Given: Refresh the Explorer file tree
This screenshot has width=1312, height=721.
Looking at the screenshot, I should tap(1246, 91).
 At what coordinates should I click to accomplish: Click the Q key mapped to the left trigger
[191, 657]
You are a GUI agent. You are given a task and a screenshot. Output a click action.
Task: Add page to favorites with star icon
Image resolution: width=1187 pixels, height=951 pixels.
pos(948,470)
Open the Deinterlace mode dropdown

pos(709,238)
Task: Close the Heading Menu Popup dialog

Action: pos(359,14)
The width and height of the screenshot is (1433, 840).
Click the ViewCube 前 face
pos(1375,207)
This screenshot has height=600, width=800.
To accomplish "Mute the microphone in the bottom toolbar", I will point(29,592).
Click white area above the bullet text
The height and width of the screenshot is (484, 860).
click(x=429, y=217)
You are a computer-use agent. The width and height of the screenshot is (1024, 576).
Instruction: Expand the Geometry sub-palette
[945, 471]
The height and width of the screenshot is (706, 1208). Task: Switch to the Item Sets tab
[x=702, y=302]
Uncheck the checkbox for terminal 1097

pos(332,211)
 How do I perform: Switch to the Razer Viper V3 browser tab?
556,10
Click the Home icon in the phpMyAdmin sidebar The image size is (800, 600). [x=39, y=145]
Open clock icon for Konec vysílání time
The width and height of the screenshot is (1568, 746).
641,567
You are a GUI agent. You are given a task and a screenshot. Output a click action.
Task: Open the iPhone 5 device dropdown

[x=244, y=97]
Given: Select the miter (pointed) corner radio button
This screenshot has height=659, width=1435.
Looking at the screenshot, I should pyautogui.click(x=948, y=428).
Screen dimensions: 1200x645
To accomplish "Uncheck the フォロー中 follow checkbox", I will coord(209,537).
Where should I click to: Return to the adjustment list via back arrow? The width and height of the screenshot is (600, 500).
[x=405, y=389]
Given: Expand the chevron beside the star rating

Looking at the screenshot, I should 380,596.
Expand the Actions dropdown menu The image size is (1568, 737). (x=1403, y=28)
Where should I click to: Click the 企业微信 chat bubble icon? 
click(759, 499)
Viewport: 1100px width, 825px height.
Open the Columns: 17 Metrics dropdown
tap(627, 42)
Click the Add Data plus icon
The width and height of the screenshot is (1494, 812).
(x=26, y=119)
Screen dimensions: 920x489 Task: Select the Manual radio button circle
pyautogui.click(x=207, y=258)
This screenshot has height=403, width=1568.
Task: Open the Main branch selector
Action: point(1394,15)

### WHAT YOU WILL DO
In full and without changes, give the data above once more.

### TASK OUTPUT
Given: Refresh the Explorer file tree
This screenshot has width=1312, height=721.
Looking at the screenshot, I should tap(1246, 91).
 At what coordinates should I click to accomplish: Click the Q key mapped to the left trigger
[191, 657]
You are a GUI agent. You are given a task and a screenshot. Output a click action.
Task: Add page to favorites with star icon
Image resolution: width=1187 pixels, height=951 pixels.
pos(948,470)
Open the Deinterlace mode dropdown

pos(709,238)
Task: Close the Heading Menu Popup dialog

Action: pos(359,14)
The width and height of the screenshot is (1433, 840).
Click the ViewCube 前 face
pos(1375,207)
This screenshot has height=600, width=800.
To accomplish "Mute the microphone in the bottom toolbar", I will point(29,592).
Click white area above the bullet text
The height and width of the screenshot is (484, 860).
click(x=429, y=217)
You are a computer-use agent. The width and height of the screenshot is (1024, 576).
Instruction: Expand the Geometry sub-palette
[945, 471]
The height and width of the screenshot is (706, 1208). Task: Switch to the Item Sets tab
[x=702, y=302]
Uncheck the checkbox for terminal 1097

pos(332,211)
 How do I perform: Switch to the Razer Viper V3 browser tab?
556,10
Click the Home icon in the phpMyAdmin sidebar The image size is (800, 600). [x=39, y=145]
Open clock icon for Konec vysílání time
The width and height of the screenshot is (1568, 746).
641,567
You are a GUI agent. You are given a task and a screenshot. Output a click action.
Task: Open the iPhone 5 device dropdown

[x=244, y=97]
Given: Select the miter (pointed) corner radio button
This screenshot has height=659, width=1435.
Looking at the screenshot, I should pyautogui.click(x=948, y=428).
Screen dimensions: 1200x645
To accomplish "Uncheck the フォロー中 follow checkbox", I will coord(209,537).
Where should I click to: Return to the adjustment list via back arrow? The width and height of the screenshot is (600, 500).
[x=405, y=389]
Given: Expand the chevron beside the star rating

Looking at the screenshot, I should 380,596.
Expand the Actions dropdown menu The image size is (1568, 737). (x=1403, y=28)
Where should I click to: Click the 企业微信 chat bubble icon? 
click(759, 499)
Viewport: 1100px width, 825px height.
Open the Columns: 17 Metrics dropdown
tap(627, 42)
Click the Add Data plus icon
The width and height of the screenshot is (1494, 812).
(x=26, y=119)
Screen dimensions: 920x489 Task: Select the Manual radio button circle
pyautogui.click(x=207, y=258)
This screenshot has height=403, width=1568.
Task: Open the Main branch selector
Action: point(1394,15)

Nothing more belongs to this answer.